Prospective Study Explores The Association Of Dietary Fiber Intake And Risk Of Breast Cancer

Prospective Study Explores The Association Of Dietary Fiber Intake And Risk Of Breast Cancer

Narita, et al., describe the findings of their study in an article titled “Dietary fiber intake and risk of breast cancer defined by estrogen and progesterone receptor status: the Japan Public Health Center-based Prospective Study” published in Cancer Causes & Control. The researchers explored possible associations between dietary fiber intake and risk of breast cancer and whether the association is influenced by reproductive factors and hormone receptor status in 44,444 women participating in the Japan Public Health Center-based Prospective Study (JPHC Study).

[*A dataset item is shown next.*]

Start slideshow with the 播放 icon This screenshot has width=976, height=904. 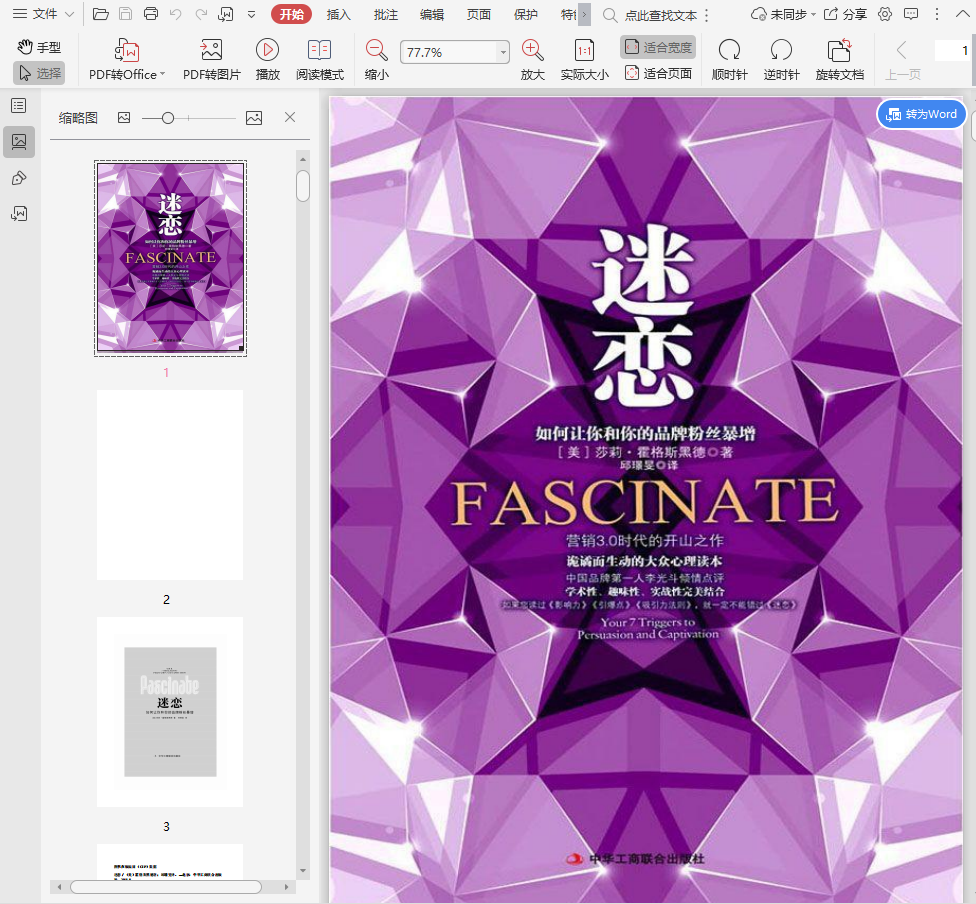[267, 51]
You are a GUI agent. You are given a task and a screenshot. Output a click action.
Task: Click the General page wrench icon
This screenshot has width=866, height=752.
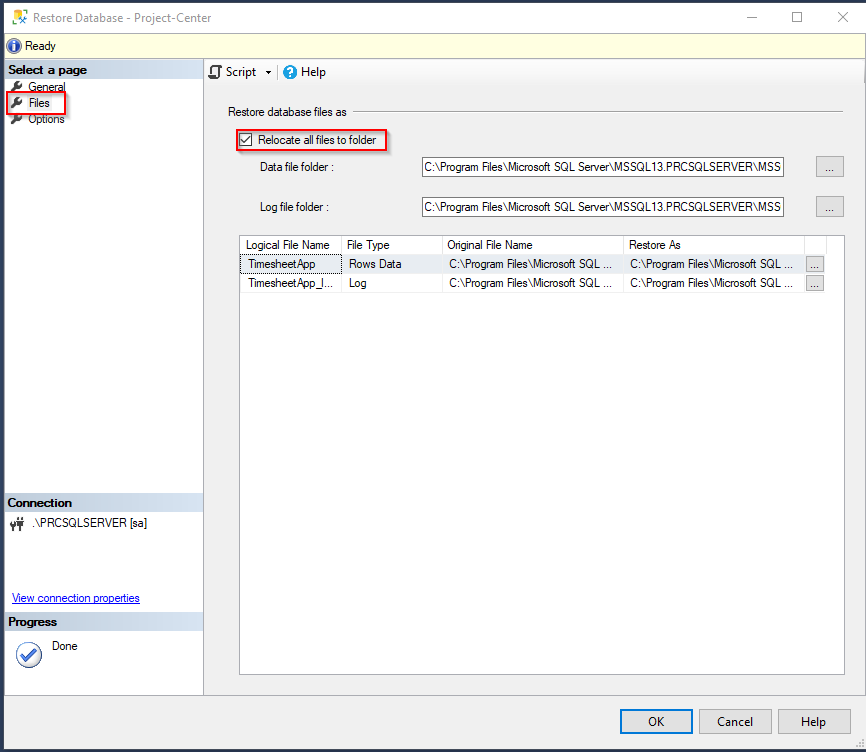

JPHC Study participants were recruited from municipalities supervised by 11 public health centers across Japan in 1990 (Cohort I) and 1993 (Cohort II). Five years after recruitment, participants completed a food frequency questionnaire (FFQ) that assessed average consumption frequency and portion size of 138 food and beverage items consumed in the past year. Intake of seasonal fruits and vegetables was estimated by asking the frequency of intake and length of each season. Breast cancer was identified by patient notification and record linkage with a population-based cancer registry. In this study, 97 percent of cancer was determined microscopically with estrogen receptor (ER) and progesterone receptor (PR) status determined by immunohistochemistry or enzyme-linked immunosorbent assay (ELISA).

For data analysis, the participants were divided by quartiles according to their energy-adjusted intakes of total fiber, soluble fiber, insoluble fiber, natto (fermented soybean), and rice. Multivariate statistical models were adjusted for a number of potential confounding factors. Among other findings, the researchers report no association between the consumption of fiber and breast cancer risk was identified in this cohort after adjusting for all potential confounding factors. However, the researchers report the highest intake of dietary fiber, with a median intake of 18.1 g/day, was associated with decreased risk of breast cancer.

In interpreting the data, the researchers note that “The overall null associations in the present study might be explained by small ranges of fiber consumption between quartiles.” Furthermore they state “In conclusion, while previous studies have found protective effects of high dietary fiber consumption against breast cancer, our findings were unable to draw clear comparison due to lower intake of fiber among Japanese population. Future research is needed to further investigate the association in the Japanese or Asian population between high levels of dietary fiber intake and the potential effect on breast cancer survival and recurrence.” However, the authors note the following limitations:

  • The study is limited by self-reported data that may introduce bias, FFQ may have been less accurate than a 24 hour diet recall as shown by low correlation of FFQ and 28-day (or 14-day) dietary records, confounding factors introduced through health-conscious behavior changes, and ER/PR breast cancer subtype data availability being limited to 50 percent of the breast cancer cases in the study.
  • Diet, environment, and lifestyle behaviors of participants in this study may not reflect other populations.
  • Possible mechanisms of dietary risk factors influencing the incidence of breast cancer are not understood and several potential mechanisms of action for dietary fibers have been proposed.